***** Provided passage

Tuesday, October 13, 2015: 11:00
101-B (Phoenix Convention Center)
K. W. Knehr, N. W. Brady (Columbia University), C. N. Lininger (Columbia University), C. A. Cama, D. C. Bock, Z. Lin, A. C. Marschilok, K. J. Takeuchi (Stony Brook University), E. S. Takeuchi (Stony Brook University), and A. C. West (Columbia University)
In recent years, magnetite (Fe3O4) has shown promise as a lithium-ion electrode material due to its low cost, safety (non-toxic), and high theoretical capacity (926 mAh/g) [1]. The high theoretical capacity results from the close-packing, inverse spinel structure of the material. This structure also hinders rapid ion transfer, which causes the experimental capacity to deviate significantly from the theoretical value [2]. To address this issue, several authors have synthesized Fe3O4nano-crystals in attempts to minimize the path length for ion transport [3-4]. Improvements in electrochemical performance have been observed; however, the mechanisms responsible for these improvements are not well understood.

A complete understanding of the physical phenomena impacting performance has been difficult to obtain due to the complexity of the battery electrodes. The electrodes are composed of blends of Fe3O4, carbon black, and a polymer binder. Due to the synthesis and fabrication processes, the electrodes contain structures across three distinct length scales (Fig. 1). The crystalline active material and bulk electrode provide structure on the nano-scale and macro-scale, respectively. In addition, the intermediate length scale (i.e., the meso-scale) contains a third structure due to the presence of agglomerates, which form as a result of nano-particle aggregation. Behavior on all three length scales must be understood in order to properly interpret electrochemical data.

**********
***** Provided material

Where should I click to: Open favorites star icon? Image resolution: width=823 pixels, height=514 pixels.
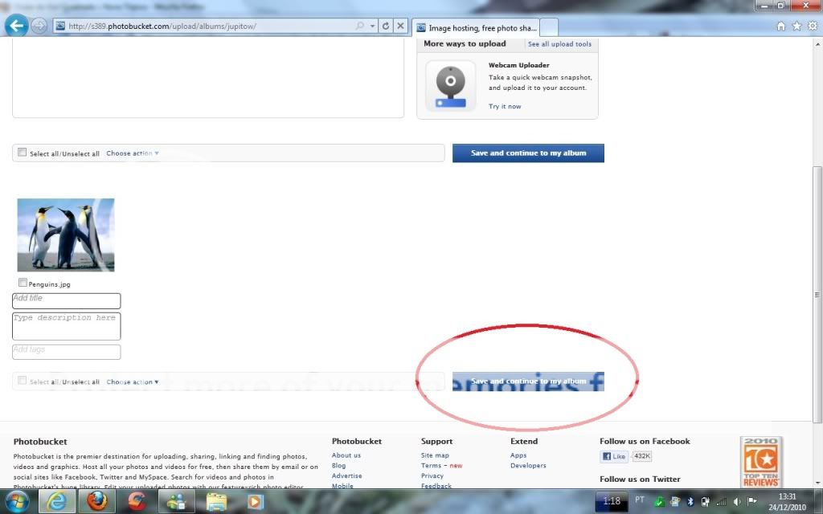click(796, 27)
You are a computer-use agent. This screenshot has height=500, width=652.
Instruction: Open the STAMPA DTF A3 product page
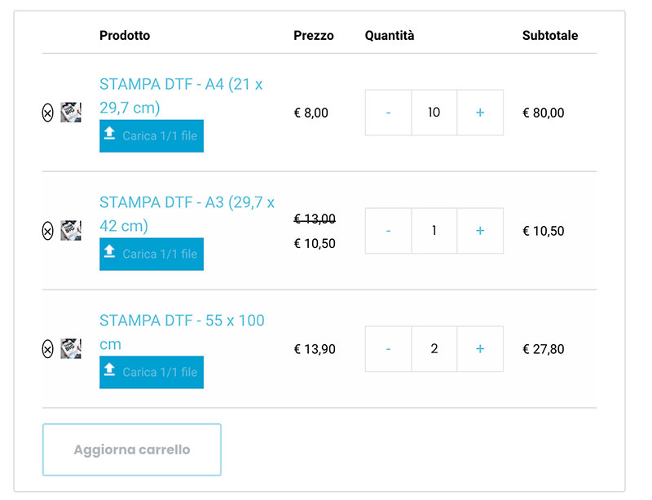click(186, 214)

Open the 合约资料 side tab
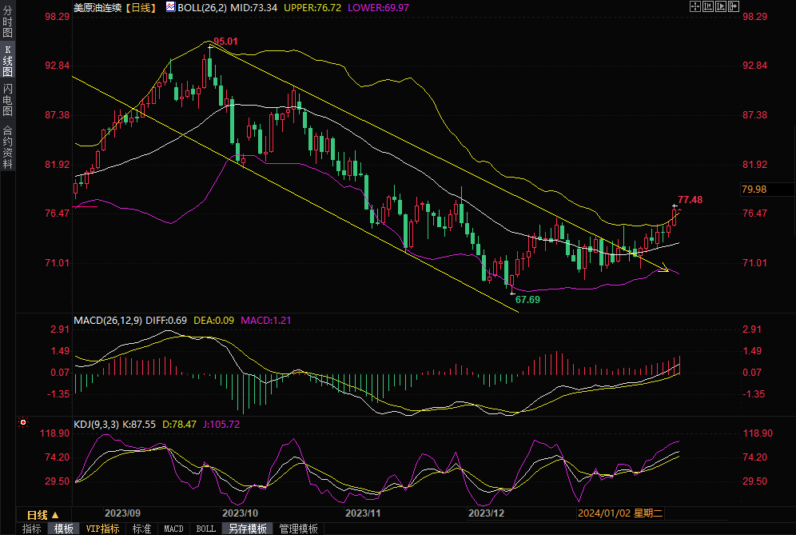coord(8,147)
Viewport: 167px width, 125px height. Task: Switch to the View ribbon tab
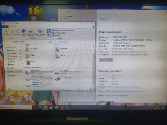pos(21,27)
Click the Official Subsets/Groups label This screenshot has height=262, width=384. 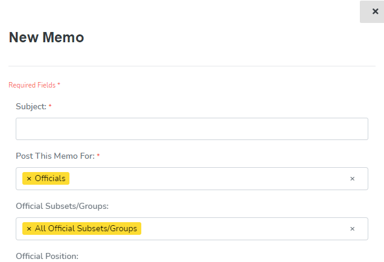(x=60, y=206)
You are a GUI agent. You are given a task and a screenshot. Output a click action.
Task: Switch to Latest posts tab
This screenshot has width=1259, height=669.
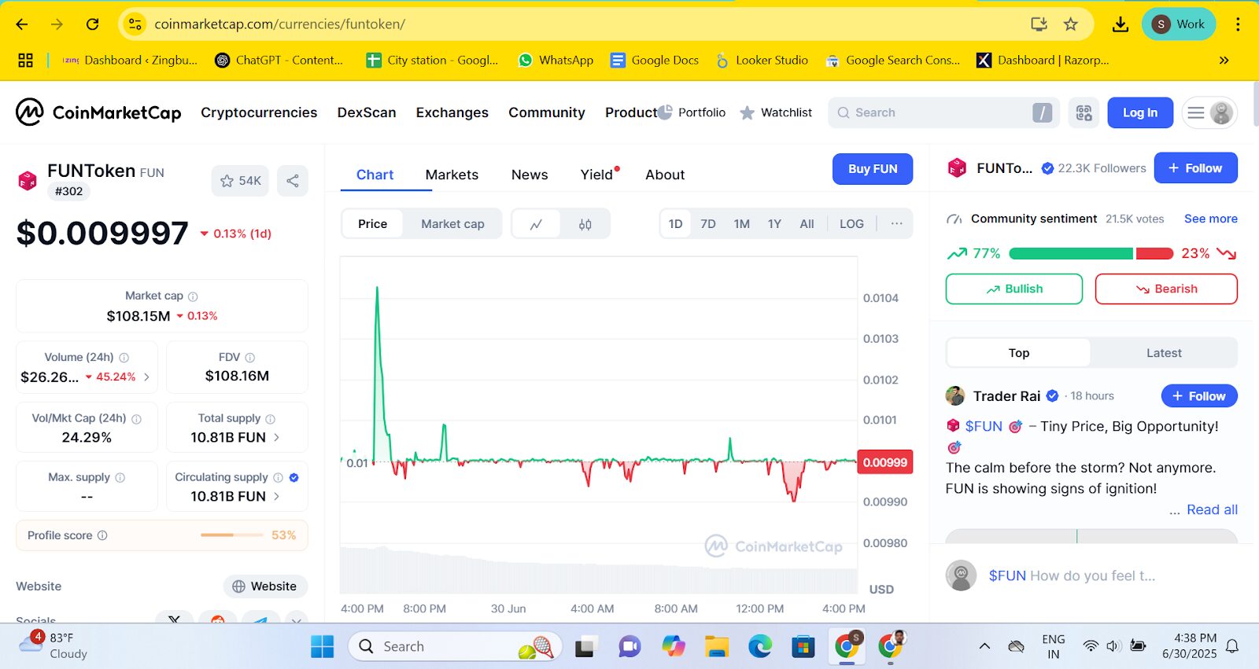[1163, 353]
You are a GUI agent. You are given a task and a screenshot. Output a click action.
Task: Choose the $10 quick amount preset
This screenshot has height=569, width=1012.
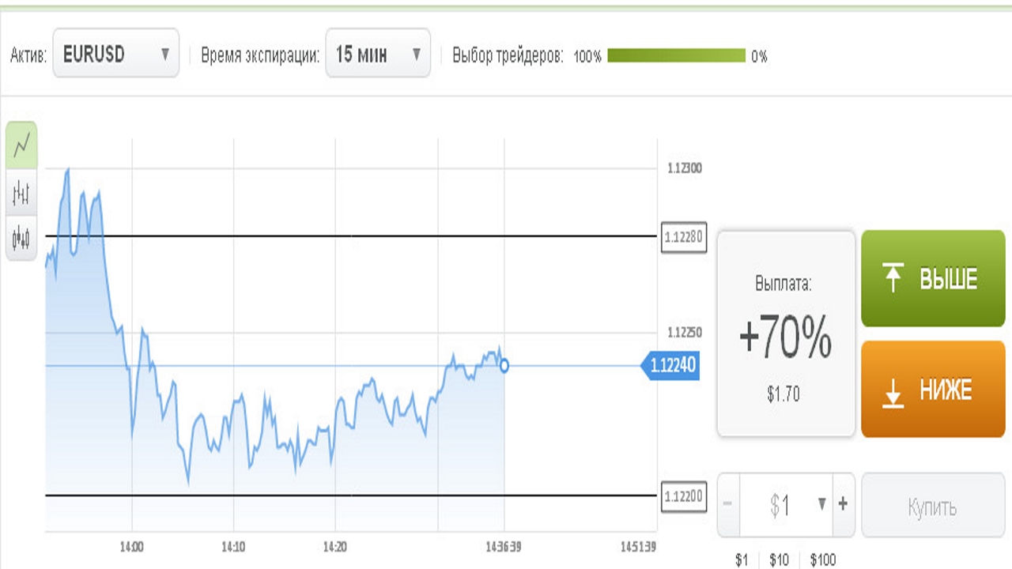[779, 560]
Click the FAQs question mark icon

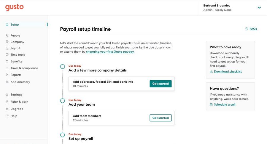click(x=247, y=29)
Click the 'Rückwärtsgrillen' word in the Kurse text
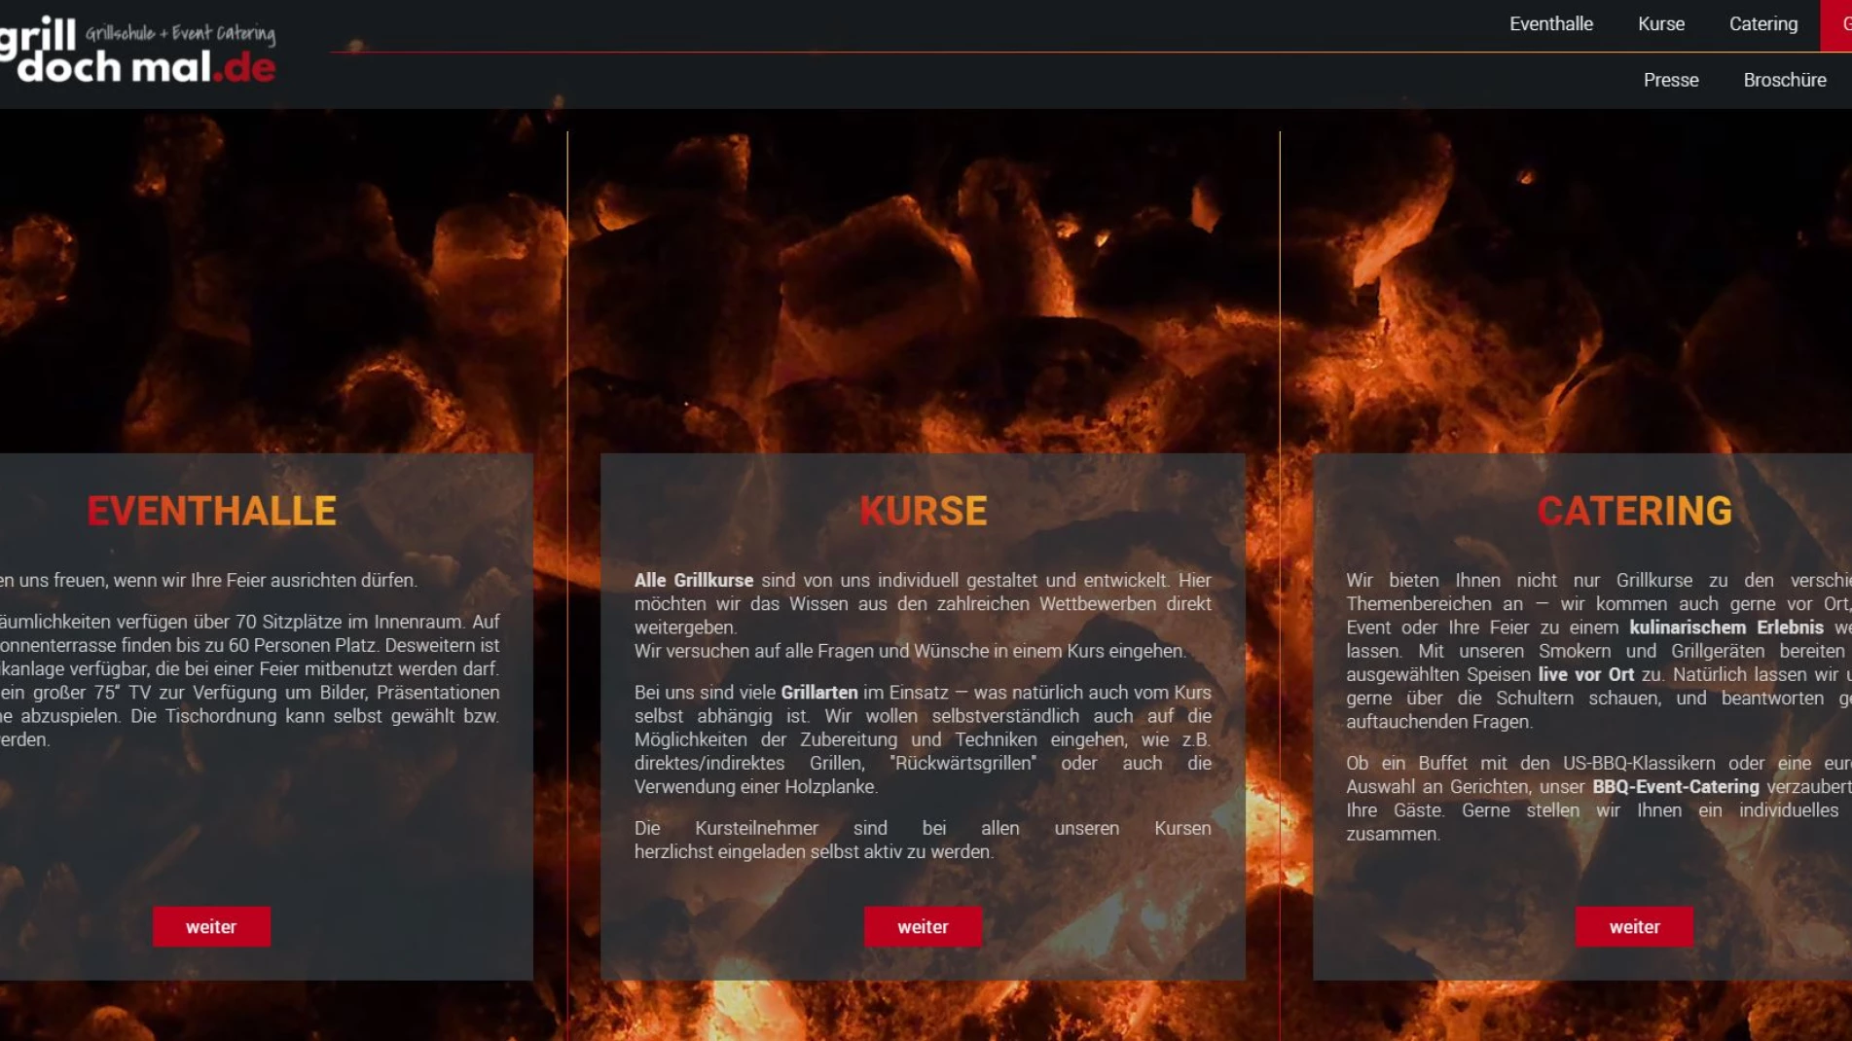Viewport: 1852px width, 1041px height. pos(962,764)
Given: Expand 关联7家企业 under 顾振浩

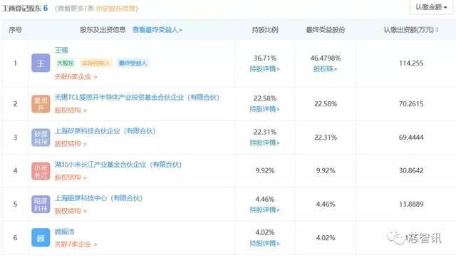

**********

Assignment: According to the magnetite passage, what is the theoretical capacity of magnetite?

Solution for this task: 926 mAh/g